■ What is being asked ■
Verbatim transcription with images omitted: return the entries below in full.

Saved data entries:

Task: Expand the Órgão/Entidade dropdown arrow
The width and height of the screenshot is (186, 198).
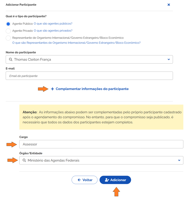Action: (179, 160)
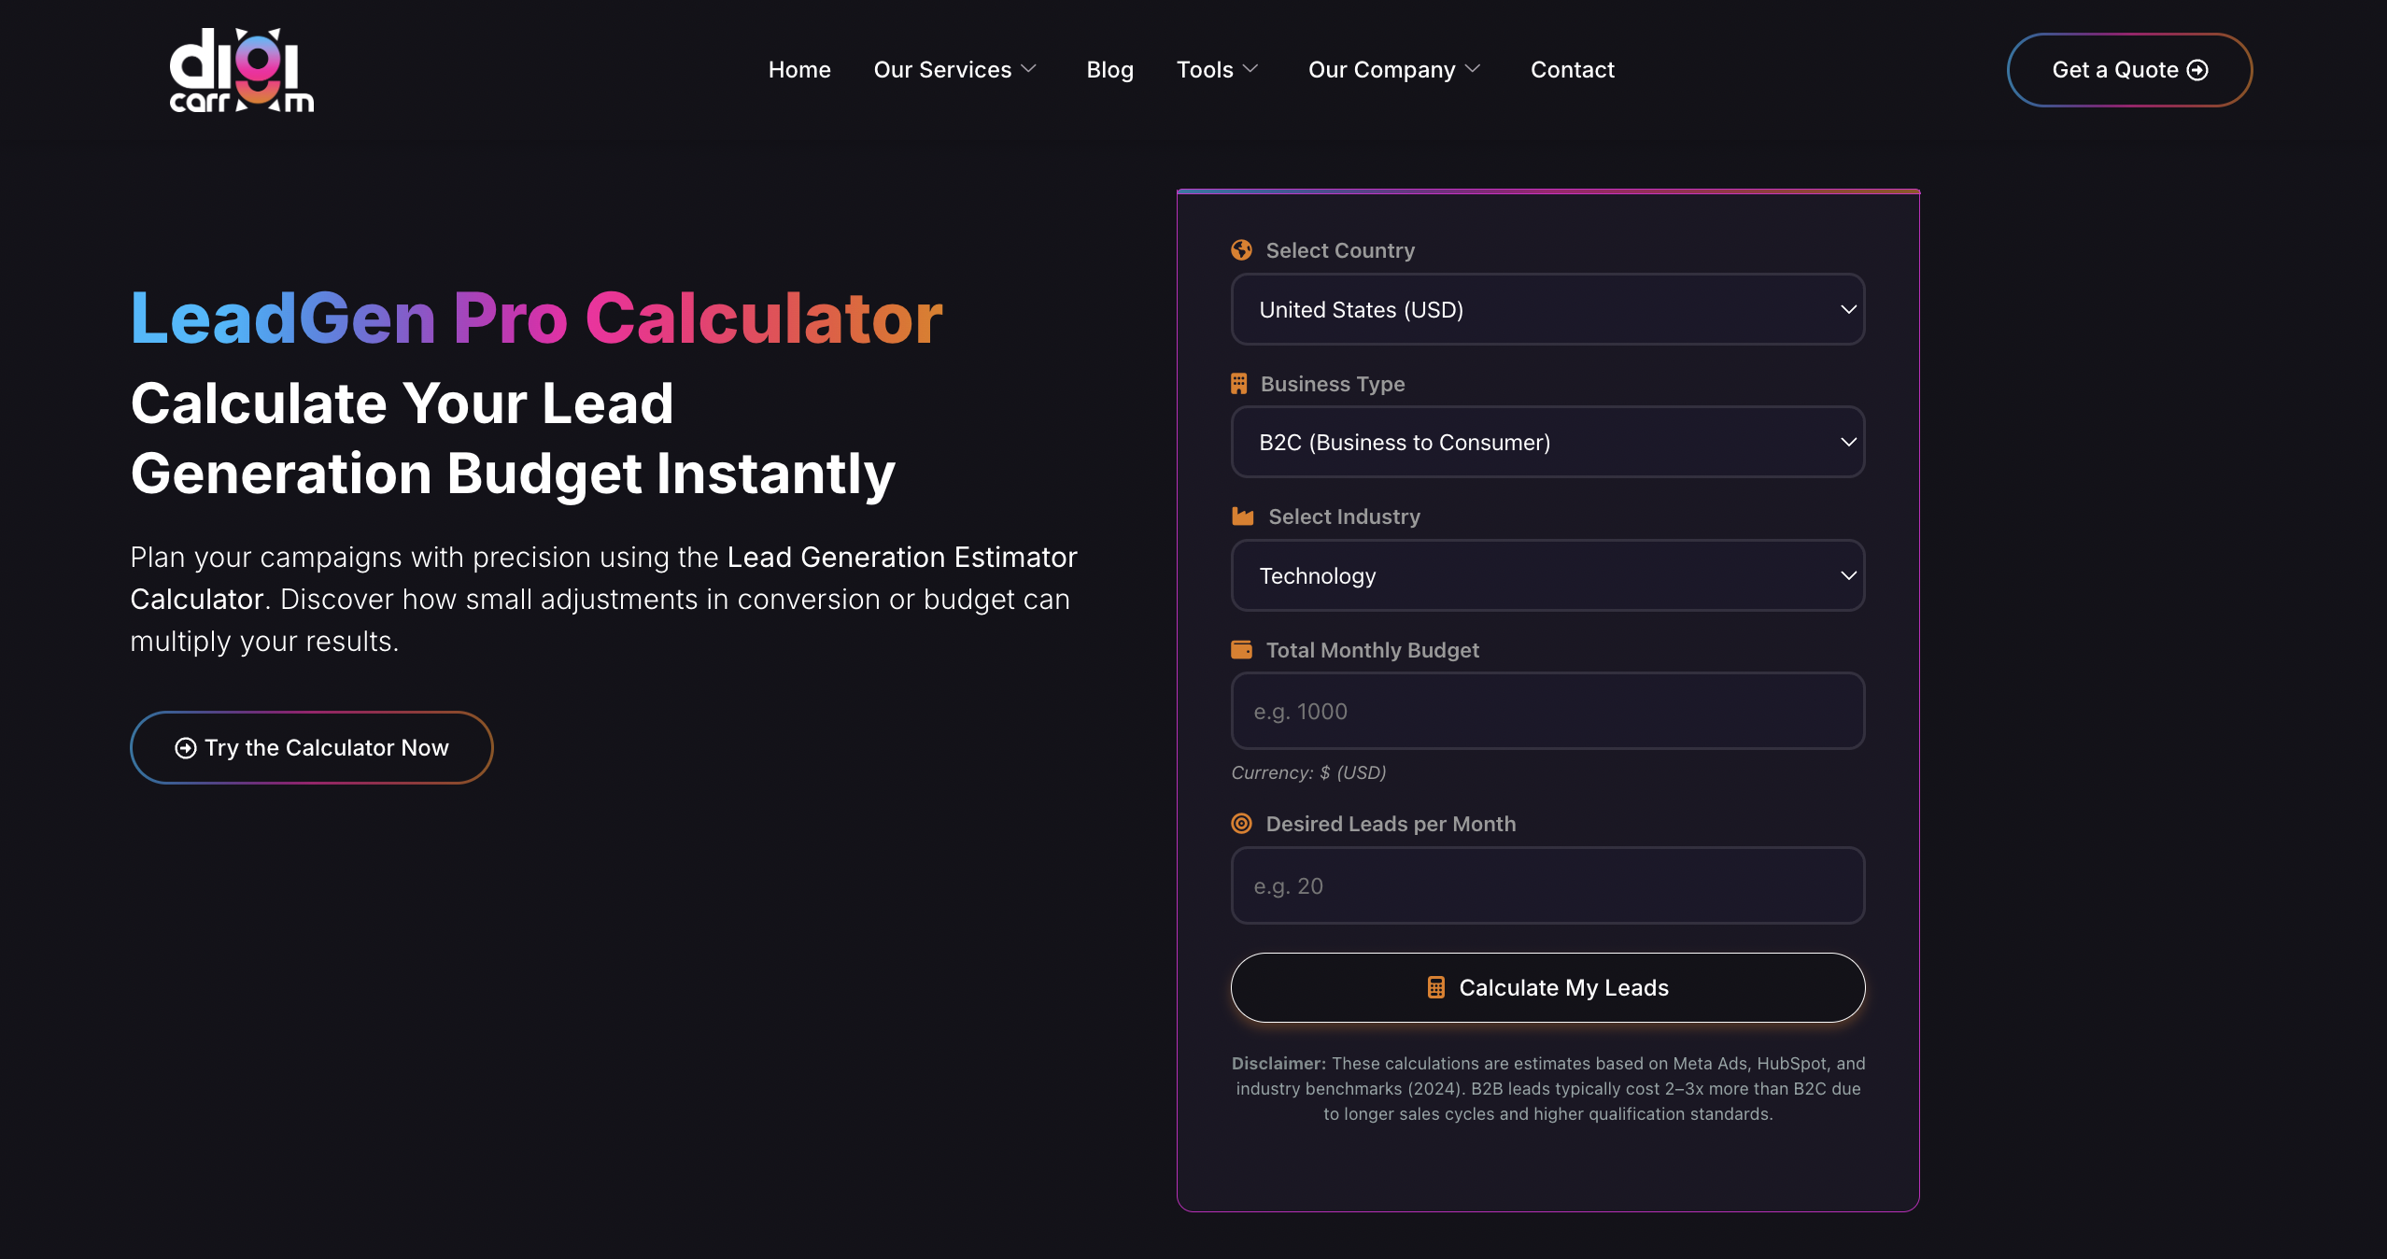Click the Total Monthly Budget input field
The image size is (2387, 1259).
1546,711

■ Expected answer ■
Task: Expand the Órgão/Entidade dropdown arrow
The width and height of the screenshot is (186, 198).
Action: (179, 160)
Click the Total Monthly Budget input field
The image size is (2387, 1259).
1546,711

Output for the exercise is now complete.